Collected data entries:
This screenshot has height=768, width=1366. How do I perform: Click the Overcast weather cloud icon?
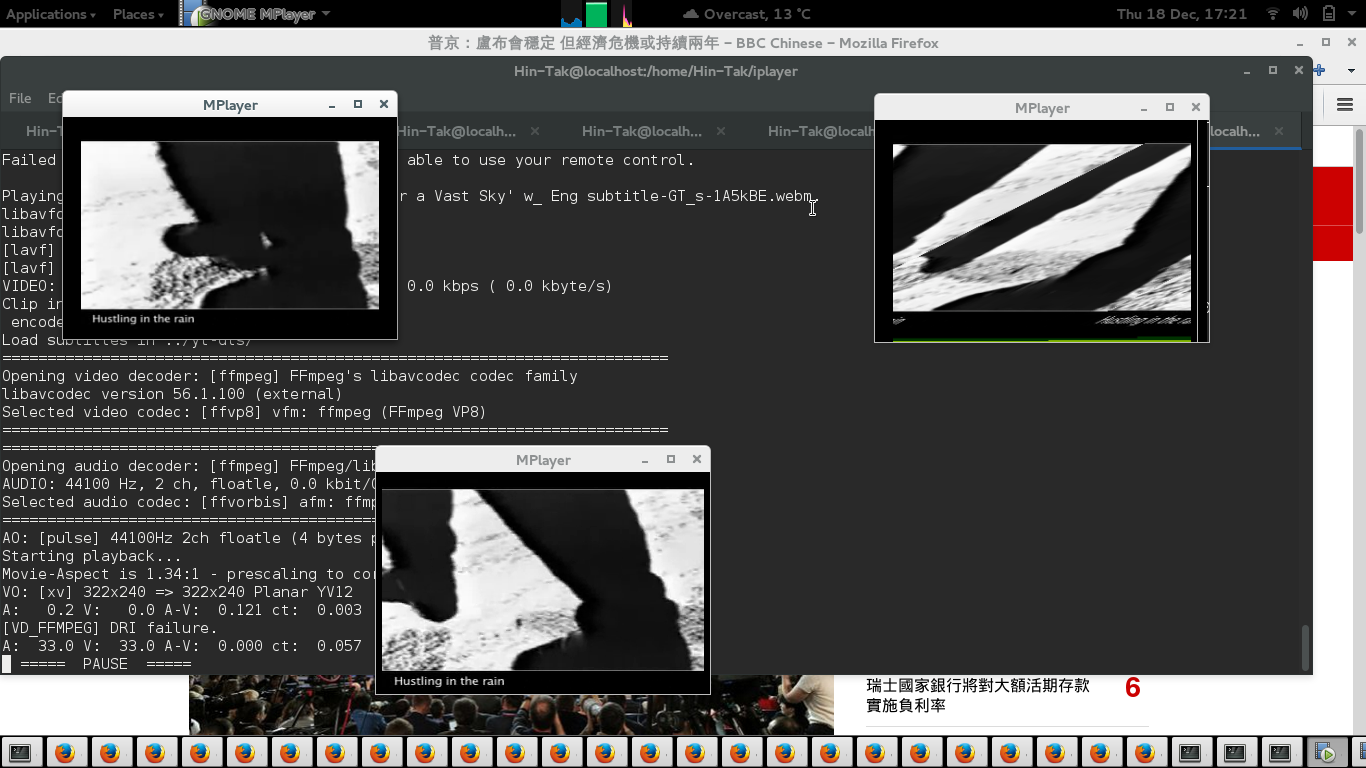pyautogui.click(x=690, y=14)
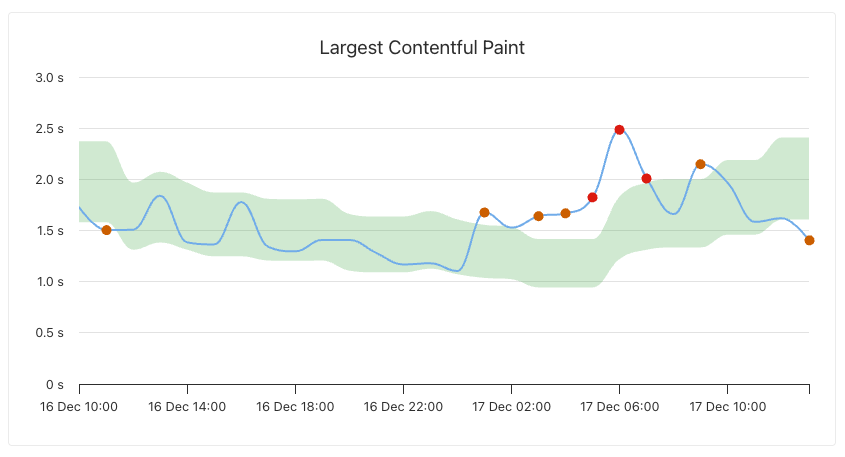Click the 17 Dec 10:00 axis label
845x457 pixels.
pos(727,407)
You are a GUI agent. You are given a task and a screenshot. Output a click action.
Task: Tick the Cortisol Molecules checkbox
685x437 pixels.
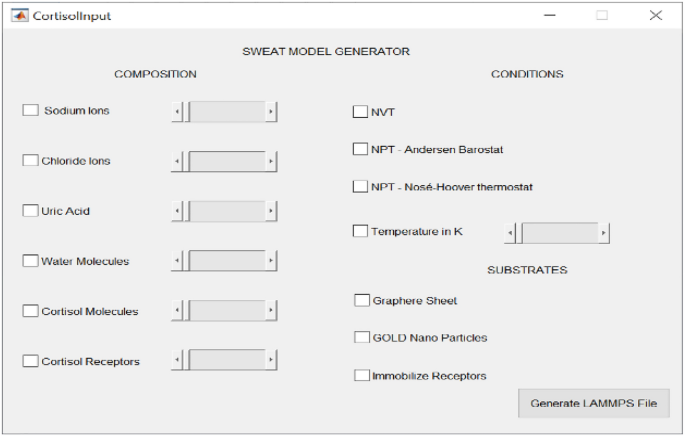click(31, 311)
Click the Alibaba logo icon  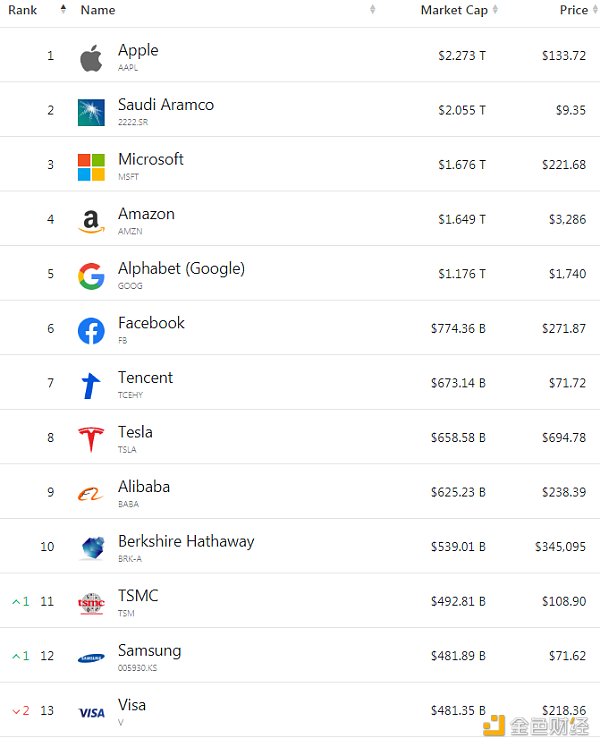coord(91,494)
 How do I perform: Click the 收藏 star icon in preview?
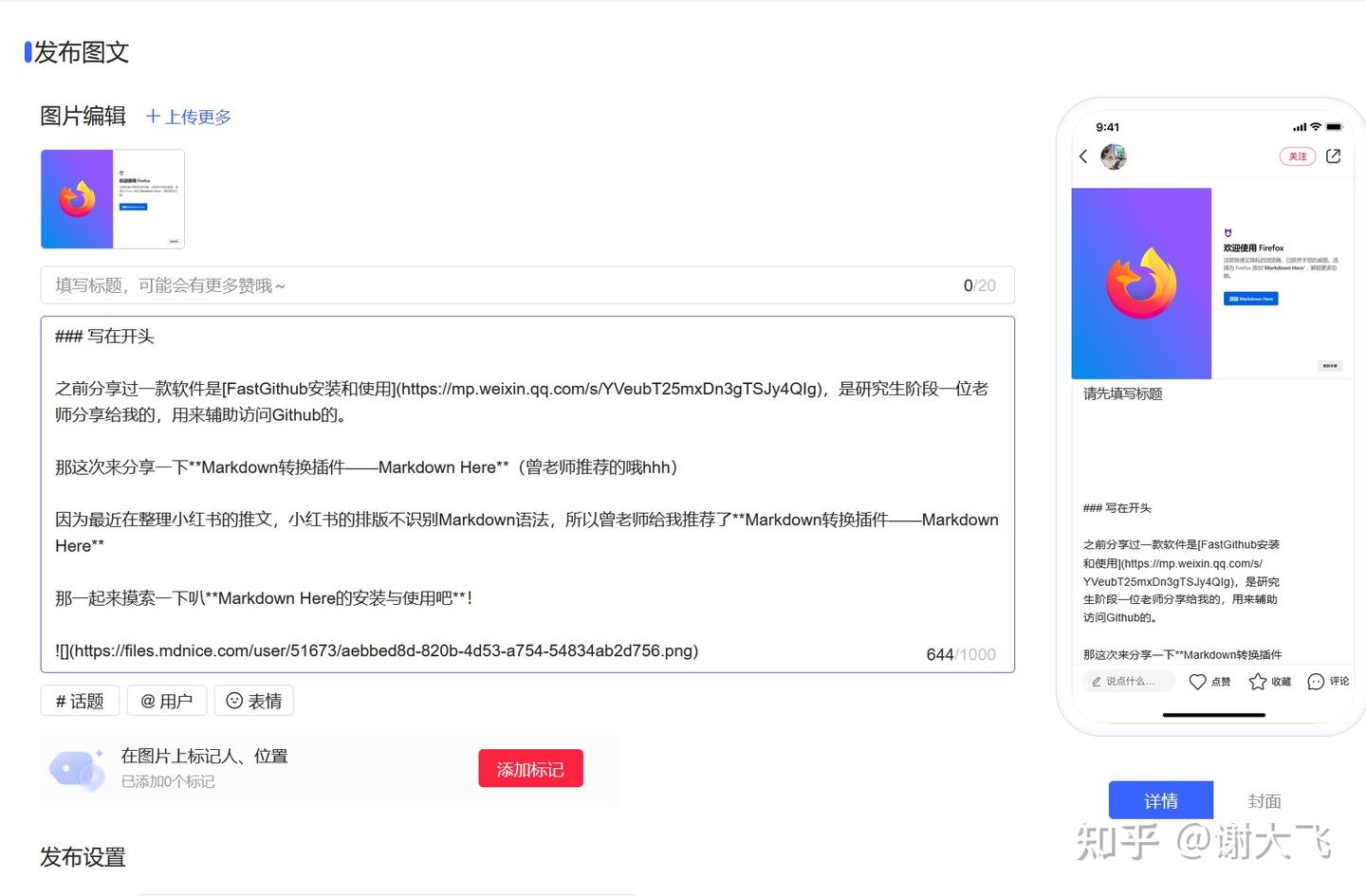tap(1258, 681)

- **Problem to work on**: Each line from the one holding "How do I perform: Click the 收藏" through the final line of the data needs to be transcribed exactly. Include both ends, skip the pictures, and add nothing.

- **Exercise solution**:
 How do I perform: Click the 收藏 star icon in preview?
tap(1258, 681)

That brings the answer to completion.